O ex-prefeito de Nova York, Rudy Giuliani, de 81 anos, voltou a respirar sem auxílio de aparelhos após ser internado devido a pneumonia. A informação foi divulgada pelo porta-voz Ted Goodman nesta segunda-feira, 29. Apesar de ter melhorado nesse aspecto, Giuliani continua internado em estado crítico, mas estável, em um hospital na Flórida, onde segue sob vigilância médica.
Goodman explicou que o quadro de saúde de Giuliani foi agravado por uma doença restritiva das vias aéreas, que está relacionada à exposição a poeira e toxinas resultantes dos ataques de 11 de setembro de 2001 ao World Trade Center.
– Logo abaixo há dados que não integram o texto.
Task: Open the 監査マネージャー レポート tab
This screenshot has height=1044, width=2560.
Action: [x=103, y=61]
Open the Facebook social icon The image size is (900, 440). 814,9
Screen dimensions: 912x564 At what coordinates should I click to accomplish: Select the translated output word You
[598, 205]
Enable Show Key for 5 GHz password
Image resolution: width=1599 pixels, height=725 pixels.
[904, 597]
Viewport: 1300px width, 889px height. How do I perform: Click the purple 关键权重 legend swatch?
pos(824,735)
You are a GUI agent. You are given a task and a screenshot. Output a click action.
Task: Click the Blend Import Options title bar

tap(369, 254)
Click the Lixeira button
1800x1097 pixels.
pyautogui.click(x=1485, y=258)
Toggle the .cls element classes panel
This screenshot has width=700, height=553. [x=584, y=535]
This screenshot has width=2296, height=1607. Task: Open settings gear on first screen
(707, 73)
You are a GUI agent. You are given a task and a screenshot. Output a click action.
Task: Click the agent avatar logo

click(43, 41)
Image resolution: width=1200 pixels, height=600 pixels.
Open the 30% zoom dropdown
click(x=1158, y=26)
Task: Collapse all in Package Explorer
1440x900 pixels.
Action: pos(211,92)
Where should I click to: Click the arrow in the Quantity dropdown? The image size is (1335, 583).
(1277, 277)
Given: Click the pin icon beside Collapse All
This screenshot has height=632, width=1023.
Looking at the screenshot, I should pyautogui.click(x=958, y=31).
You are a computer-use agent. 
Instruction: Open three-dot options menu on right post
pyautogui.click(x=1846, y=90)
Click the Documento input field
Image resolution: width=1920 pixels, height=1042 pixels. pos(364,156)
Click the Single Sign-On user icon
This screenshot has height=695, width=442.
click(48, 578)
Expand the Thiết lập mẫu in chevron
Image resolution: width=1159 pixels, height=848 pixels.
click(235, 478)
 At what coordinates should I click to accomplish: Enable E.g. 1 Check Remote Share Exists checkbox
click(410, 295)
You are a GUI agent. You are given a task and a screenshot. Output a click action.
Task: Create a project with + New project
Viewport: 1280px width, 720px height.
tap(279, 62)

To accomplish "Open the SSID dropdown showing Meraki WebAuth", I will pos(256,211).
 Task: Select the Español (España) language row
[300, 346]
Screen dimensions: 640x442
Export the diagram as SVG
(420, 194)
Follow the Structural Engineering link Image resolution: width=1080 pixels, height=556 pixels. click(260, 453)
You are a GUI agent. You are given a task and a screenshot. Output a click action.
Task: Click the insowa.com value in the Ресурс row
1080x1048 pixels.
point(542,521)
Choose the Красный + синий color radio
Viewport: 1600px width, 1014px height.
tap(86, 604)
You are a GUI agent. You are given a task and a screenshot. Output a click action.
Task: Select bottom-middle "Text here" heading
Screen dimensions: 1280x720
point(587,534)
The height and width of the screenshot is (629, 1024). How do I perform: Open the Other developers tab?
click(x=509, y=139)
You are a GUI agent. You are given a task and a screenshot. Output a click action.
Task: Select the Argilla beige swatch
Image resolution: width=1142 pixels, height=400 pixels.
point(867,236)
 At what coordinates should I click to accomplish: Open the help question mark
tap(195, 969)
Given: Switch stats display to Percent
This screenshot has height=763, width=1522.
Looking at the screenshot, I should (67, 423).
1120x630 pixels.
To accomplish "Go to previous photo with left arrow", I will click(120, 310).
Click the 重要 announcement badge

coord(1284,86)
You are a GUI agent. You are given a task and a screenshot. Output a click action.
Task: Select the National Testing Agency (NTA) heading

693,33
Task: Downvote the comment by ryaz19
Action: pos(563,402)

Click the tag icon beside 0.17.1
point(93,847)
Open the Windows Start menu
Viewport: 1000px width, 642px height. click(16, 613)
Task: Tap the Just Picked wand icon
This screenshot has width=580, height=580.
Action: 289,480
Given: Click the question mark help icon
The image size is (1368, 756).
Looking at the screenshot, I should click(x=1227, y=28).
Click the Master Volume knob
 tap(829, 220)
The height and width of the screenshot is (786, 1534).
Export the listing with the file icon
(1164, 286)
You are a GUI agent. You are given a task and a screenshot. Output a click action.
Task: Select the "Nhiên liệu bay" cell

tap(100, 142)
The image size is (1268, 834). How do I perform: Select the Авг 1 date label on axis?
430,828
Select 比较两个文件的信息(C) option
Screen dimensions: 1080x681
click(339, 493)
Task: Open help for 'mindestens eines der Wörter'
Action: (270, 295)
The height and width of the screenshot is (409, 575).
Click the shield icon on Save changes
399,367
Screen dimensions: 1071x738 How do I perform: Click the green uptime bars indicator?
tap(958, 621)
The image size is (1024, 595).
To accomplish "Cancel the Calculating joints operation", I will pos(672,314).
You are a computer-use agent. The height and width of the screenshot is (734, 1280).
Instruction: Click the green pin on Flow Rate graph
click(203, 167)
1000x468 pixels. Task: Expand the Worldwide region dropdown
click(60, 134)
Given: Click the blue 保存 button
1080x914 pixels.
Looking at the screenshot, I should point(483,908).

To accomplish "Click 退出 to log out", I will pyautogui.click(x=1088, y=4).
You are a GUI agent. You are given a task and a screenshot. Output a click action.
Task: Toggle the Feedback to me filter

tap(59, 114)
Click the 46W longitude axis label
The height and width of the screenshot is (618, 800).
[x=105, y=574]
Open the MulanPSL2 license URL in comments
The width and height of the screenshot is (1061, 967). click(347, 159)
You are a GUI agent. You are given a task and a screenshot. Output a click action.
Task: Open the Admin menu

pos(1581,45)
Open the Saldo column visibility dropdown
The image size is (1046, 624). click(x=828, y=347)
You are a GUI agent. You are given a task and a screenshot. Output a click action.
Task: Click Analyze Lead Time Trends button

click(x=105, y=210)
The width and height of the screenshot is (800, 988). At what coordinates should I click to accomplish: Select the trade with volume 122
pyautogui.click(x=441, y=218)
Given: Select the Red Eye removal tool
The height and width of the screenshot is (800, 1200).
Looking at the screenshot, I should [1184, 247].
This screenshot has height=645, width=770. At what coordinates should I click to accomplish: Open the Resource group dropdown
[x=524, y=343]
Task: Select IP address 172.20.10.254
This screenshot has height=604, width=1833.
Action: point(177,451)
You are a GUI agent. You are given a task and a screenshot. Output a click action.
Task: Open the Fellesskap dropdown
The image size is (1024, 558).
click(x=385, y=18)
A internação ocorreu após o ex-prefeito apresentar tosse durante seu programa noturno transmitido online na sexta-feira, 1º, quando comentou que sua voz não ESTAVA “muito boa”.
O porta-voz destacou que essa condição respiratória torna as doenças pulmonares mais graves e que um vírus rapidamente comprometeu a saúde de Giuliani, levando à necessidade de ventilação mecânica para garantir níveis adequados de oxigênio. Goodman também o descreveu como “o lutador definitivo” e afirmou que ele está “vencendo essa batalha”, enquanto a família e o médico que o acompanha se encontram ao seu lado no hospital.
A família de Giuliani manifestou gratidão pelas mensagens de apoio recebidas e, em comunicado, o porta-voz ressaltou a crença do ex-prefeito no poder da oração, afirmando que estão sentindo essa força neste momento difícil.
Rudy Giuliani, que ganhou notoriedade como “prefeito da América” durante seus oito anos à frente da prefeitura de Nova York, se destacou especialmente após os atentados de 11 de setembro. Ele foi nomeado cavaleiro pela rainha Elizabeth II e eleito a “Pessoa do Ano” pela revista Time. Depois de sua carreira como prefeito, ele tentou a presidência dos Estados Unidos e tornou-se um dos principais aliados do atual presidente, Donald Trump.
Nos últimos anos, Giuliani esteve envolvido em diversas controvérsias, incluindo a contestação dos resultados das eleições presidenciais de 2020. Trump chegou a mencionar que concederia a Giuliani a Medalha Presidencial em reconhecimento por seus serviços. No entanto, sua trajetória política também foi marcada por desafios, incluindo uma candidatura ao Senado em 2000, que foi interrompida após o diagnóstico de câncer de próstata.